La musica e un futuro tutto da scoprire

Già, perché proprio ad Arborio, oltre al carnevale, Mazzei è impegnata in molte altre iniziative.  «Ora studio al liceo scientifico a Vercelli, ma ho deciso di continuare a dare il mio contributo musicale all’orchestra della scuola di Arborio in qualità di ex allieva – prosegue l’arboriese – Perchè lo faccio? Semplice: mi piace la musica e l’ambiente che si è creato tra le mura dell’istituto comprensivo. Inoltre ho deciso anche di cominciare una nuova avventura: il canto. Attualmente sono una delle componenti della corale “Cantate Domino” di San Giacomo». E nel paese in cui vive ha scoperto una passione da coltivare in futuro. «Ho avuto modo di fare uno stage alla farmacia presente in paese – prosegue la giovane – e non solo mi sono trovata bene, ma sono rimasta affascinata da quel mondo, per questo motivo sto valutando in un prossimo futuro di studiare farmacia».

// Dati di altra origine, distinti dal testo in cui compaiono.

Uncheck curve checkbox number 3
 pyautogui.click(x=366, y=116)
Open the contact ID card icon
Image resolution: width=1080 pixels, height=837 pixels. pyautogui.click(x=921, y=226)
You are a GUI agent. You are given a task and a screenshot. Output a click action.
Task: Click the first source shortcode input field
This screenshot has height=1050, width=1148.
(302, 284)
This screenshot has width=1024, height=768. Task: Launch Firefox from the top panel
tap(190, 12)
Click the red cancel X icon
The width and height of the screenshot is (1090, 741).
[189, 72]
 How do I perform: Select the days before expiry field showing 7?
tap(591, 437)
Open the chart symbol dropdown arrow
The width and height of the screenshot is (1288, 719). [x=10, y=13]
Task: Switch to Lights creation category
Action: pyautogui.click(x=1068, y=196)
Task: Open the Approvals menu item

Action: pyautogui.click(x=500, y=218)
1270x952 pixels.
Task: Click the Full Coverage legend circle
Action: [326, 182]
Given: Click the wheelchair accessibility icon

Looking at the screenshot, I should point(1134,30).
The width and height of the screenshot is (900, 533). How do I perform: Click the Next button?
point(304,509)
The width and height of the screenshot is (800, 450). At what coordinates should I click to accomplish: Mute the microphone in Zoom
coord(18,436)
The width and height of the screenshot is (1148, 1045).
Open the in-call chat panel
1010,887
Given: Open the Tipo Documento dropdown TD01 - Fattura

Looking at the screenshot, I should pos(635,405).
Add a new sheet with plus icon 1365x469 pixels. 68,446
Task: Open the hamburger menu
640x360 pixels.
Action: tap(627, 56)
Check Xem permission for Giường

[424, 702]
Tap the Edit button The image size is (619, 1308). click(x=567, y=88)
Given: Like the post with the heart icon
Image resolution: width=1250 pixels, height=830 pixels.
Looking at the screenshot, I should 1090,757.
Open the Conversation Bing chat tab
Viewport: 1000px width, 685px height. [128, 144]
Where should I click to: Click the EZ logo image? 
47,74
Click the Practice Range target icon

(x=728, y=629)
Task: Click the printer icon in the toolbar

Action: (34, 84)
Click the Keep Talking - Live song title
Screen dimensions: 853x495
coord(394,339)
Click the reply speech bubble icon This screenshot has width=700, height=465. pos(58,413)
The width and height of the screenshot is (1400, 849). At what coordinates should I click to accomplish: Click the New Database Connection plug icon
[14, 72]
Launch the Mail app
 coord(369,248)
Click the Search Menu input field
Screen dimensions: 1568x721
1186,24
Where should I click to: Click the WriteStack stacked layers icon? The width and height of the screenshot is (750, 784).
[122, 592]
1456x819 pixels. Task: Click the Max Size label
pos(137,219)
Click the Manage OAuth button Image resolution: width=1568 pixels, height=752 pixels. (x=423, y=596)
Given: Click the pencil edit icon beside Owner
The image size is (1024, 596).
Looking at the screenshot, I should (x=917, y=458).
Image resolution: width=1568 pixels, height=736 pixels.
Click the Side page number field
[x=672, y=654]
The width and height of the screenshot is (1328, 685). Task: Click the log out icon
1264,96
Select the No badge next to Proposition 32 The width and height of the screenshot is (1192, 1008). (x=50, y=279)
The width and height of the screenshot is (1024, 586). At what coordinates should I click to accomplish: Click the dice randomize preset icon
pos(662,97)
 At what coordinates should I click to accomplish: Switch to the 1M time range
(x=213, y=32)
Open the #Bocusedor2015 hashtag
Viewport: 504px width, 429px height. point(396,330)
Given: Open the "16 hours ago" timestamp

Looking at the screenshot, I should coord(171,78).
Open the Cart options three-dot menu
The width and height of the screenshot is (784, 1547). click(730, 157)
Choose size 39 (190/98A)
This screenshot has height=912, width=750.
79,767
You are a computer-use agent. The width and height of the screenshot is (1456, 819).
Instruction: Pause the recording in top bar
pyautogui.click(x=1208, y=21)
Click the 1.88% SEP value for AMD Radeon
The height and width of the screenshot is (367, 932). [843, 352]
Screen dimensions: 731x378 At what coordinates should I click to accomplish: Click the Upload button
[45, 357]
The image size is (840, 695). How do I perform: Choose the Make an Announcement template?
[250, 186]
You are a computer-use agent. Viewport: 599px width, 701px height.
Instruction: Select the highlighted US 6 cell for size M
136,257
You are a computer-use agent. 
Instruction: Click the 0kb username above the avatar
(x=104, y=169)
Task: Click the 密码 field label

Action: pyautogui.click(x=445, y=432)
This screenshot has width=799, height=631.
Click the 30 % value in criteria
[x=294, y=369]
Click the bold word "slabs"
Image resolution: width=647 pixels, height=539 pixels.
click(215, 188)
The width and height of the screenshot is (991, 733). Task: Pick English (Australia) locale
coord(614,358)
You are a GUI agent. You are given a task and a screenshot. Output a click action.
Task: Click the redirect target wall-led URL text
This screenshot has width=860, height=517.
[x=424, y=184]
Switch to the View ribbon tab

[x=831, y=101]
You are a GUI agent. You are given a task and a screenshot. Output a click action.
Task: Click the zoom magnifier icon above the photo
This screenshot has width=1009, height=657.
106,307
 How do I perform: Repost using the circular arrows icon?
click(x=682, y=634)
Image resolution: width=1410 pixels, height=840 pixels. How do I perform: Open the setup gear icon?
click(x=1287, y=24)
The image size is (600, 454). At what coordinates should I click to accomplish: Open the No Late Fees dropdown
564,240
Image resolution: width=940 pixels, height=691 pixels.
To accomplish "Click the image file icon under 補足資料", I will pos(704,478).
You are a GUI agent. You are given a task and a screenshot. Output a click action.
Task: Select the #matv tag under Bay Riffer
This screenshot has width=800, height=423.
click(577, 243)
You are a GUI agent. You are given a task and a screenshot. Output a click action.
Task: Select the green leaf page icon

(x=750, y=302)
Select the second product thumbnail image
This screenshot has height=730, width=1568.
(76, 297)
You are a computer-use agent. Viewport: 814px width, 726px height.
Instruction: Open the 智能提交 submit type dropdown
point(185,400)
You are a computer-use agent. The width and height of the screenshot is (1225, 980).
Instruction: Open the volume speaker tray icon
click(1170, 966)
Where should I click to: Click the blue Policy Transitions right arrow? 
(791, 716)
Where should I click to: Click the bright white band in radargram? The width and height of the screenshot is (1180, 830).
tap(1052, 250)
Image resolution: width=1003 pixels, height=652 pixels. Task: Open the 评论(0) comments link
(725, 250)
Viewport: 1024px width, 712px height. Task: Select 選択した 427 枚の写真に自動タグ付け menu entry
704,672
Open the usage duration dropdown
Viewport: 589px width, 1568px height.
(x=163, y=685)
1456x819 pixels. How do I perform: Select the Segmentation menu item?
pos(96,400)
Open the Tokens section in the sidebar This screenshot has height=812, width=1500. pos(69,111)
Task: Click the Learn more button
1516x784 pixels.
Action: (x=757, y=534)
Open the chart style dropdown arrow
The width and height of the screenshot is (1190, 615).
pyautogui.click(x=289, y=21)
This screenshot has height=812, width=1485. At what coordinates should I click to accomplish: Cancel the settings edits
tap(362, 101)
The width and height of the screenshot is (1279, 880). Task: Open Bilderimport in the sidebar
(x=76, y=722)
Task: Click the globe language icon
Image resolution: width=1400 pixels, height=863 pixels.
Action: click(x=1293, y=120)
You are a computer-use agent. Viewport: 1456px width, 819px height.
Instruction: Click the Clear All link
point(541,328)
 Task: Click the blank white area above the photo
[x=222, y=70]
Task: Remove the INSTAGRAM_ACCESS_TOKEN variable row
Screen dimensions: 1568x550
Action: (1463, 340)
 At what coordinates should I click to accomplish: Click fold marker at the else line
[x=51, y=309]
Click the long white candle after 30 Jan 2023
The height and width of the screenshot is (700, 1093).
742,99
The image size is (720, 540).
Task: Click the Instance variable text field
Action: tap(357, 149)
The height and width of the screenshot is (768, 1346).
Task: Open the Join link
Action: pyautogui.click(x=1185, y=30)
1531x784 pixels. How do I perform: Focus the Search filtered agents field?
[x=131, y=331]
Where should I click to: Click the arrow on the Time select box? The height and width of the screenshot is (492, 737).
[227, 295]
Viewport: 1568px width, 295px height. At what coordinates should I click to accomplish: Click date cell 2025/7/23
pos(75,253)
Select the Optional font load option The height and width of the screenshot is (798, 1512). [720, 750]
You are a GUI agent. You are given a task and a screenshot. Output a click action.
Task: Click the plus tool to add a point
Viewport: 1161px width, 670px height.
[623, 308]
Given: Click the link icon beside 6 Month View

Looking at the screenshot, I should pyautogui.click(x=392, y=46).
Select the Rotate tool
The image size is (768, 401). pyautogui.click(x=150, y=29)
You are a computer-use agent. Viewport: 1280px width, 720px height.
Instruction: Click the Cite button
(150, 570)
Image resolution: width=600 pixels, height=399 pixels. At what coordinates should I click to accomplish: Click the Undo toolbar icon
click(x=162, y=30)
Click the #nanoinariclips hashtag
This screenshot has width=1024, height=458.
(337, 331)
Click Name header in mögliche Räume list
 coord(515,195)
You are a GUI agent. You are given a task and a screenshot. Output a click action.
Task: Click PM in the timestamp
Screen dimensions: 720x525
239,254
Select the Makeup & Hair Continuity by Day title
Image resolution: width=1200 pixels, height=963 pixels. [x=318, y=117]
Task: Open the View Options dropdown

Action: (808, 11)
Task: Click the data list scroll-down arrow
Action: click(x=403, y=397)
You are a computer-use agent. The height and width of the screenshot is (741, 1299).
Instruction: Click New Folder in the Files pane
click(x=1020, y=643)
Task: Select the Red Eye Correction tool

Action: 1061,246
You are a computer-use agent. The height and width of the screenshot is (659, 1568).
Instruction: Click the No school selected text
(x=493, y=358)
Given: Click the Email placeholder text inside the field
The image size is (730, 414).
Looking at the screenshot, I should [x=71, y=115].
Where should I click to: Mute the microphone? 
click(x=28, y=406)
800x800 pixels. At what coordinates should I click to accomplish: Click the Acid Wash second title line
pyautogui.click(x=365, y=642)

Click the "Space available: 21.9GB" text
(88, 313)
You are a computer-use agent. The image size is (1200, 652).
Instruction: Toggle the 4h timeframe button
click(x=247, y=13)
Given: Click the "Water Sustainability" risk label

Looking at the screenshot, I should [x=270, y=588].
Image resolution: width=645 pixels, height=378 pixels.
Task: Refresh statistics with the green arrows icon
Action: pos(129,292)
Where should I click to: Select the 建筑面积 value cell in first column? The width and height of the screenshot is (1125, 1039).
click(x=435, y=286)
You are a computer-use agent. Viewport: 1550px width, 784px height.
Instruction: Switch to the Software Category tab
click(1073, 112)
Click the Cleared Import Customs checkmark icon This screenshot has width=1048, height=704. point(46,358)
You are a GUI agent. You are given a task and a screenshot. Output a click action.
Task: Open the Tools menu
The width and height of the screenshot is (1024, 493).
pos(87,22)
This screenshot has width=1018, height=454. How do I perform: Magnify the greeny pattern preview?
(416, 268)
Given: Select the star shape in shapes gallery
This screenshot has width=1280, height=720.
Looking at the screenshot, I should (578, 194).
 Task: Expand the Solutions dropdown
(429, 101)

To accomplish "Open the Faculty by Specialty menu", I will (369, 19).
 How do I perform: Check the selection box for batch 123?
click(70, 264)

La passione per la scrittura

Uno dei fili rossi che accompagna la vita della 18enne è la scrittura. Da molti anni scrive poesie e spesso nel corso degli anni si è messa in gioco partecipando a concorsi. «Ho sempre parteciato al Concorso Ago (l’iniziativa letteraria ideata dal poeta Davide Maria Vaccino che si ripete da anni nel territorio vercellese ndr) e ho raccolto ogni volta grandi soddisfazioni – sottolinea la studentessa -. Mi piace utilizzare parole per scrivere componimenti e penso che partecipare a queste occasioni letterarie sia un bel modo per misurarsi con le proprie capacità». Domenica dunque Mazzei darà il via al cuore della manifestazione più allegra dell’anno. «Sono emozionata ma nello stesso tempo contenta: è una bella tradizione che torna quella della sfilata – conclude Mazzei-. Un momento in cui tutto il paese scende in strada a far festa. Ad accompagnarmi sarà il Ranun, maschera maschile, interpretato dal 17enne Samuele Chiara».